The Correlated Electron Systems GRC is a premier, international scientific conference focused on advancing the frontiers of science through the presentation of cutting-edge and unpublished research, prioritizing time for discussion after each talk and fostering informal interactions among scientists of all career stages. The conference program includes an array of speakers and discussion leaders from institutions and organizations worldwide, concentrating on the latest developments in the field. The conference is five days long and held in a remote location to increase the sense of camaraderie and create scientific communities, with lasting collaborations and friendships. In addition to premier talks, the conference has designated time for poster sessions from individuals of all career stages, and afternoon free time and communal meals allow for informal networking opportunities with leaders in the field.

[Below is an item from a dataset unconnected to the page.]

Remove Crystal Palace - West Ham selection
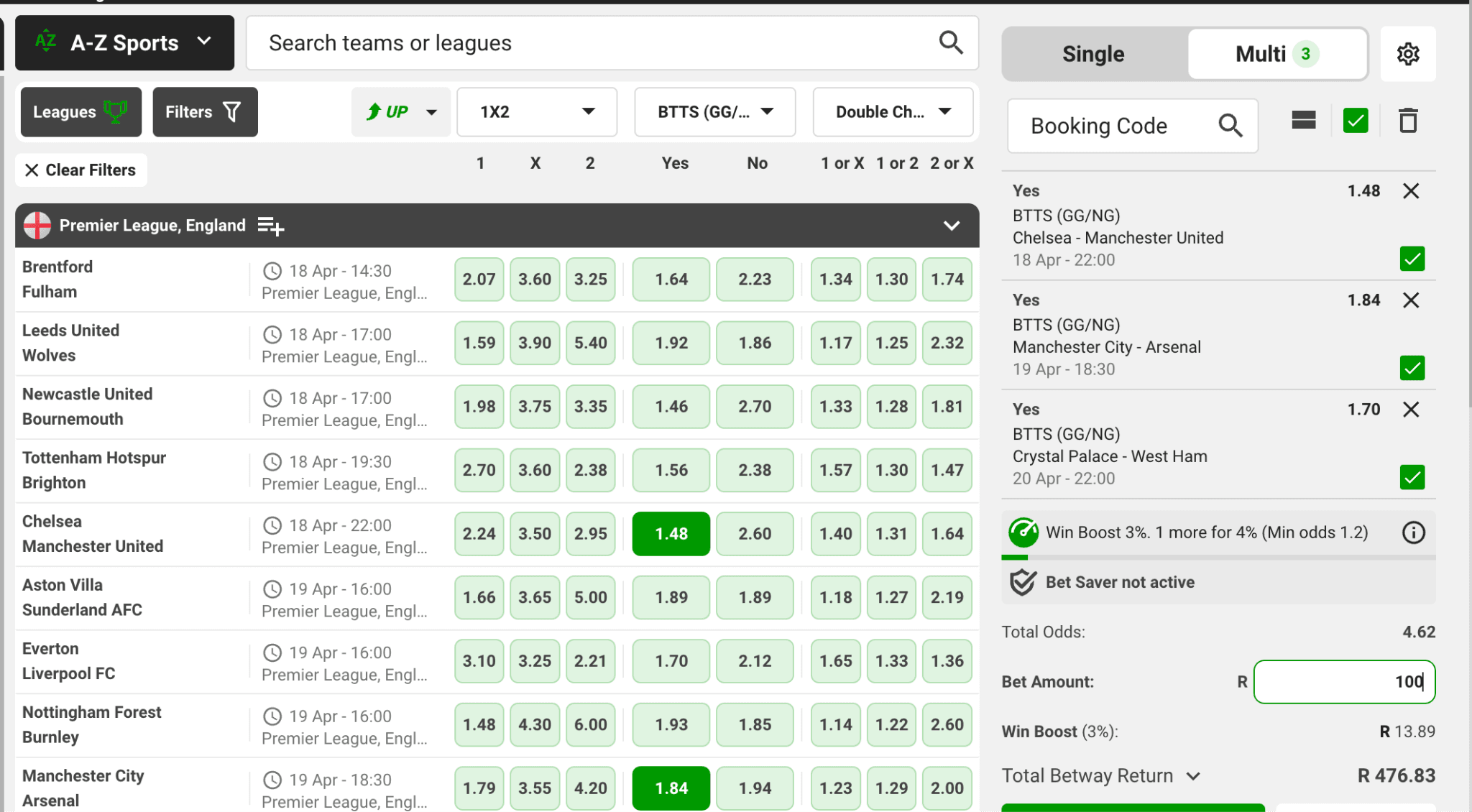Viewport: 1472px width, 812px height. pos(1411,410)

Strong electron correlations lead to a variety of quantum phases from unconventional superconductors, complex magnets, strange metals, and topological phases that go beyond the single-particle intuition. This conference will survey the latest advances in the field - from materials discovery and characterization to theory and modeling as well as the harnessing of such collective phenomena.
In addition to bulk quantum materials, twisted van der Waals heterostructures have now emerged as a single, gate-tunable playground in which insulating, magnetic, superconducting, and topological regimes can be dialed on demand and which furthermore can exhibit entirely new correlation regimes. Driven systems are another promising frontier; ultrafast pulses and Floquet protocols raise the question of when long-range coherence and entanglement can persist far from equilibrium. Complementary insights come from cold-atom simulators and other quantum platforms that realize paradigmatic models with pristine control. The toolbox of experimental probes is evolving just as rapidly, they now can resolve spatial, temporal and even some non-local correlations with unprecedented fidelity. In parallel, theory is being transformed by new conceptual advances as well as numerical methods and machine-learning tools that optimize wave-functions, mine materials databases, and extract information from complex data sets. In addition to these surveying these advances, the meeting will spotlight topological phases that host fractionalized excitations and non-Abelian anyons, and their promise for intrinsically protected quantum computation.
By bringing together experimentalists, theorists, and numericists, the conference will explore the frontiers of entanglement, topology, and collective order in correlated quantum matter.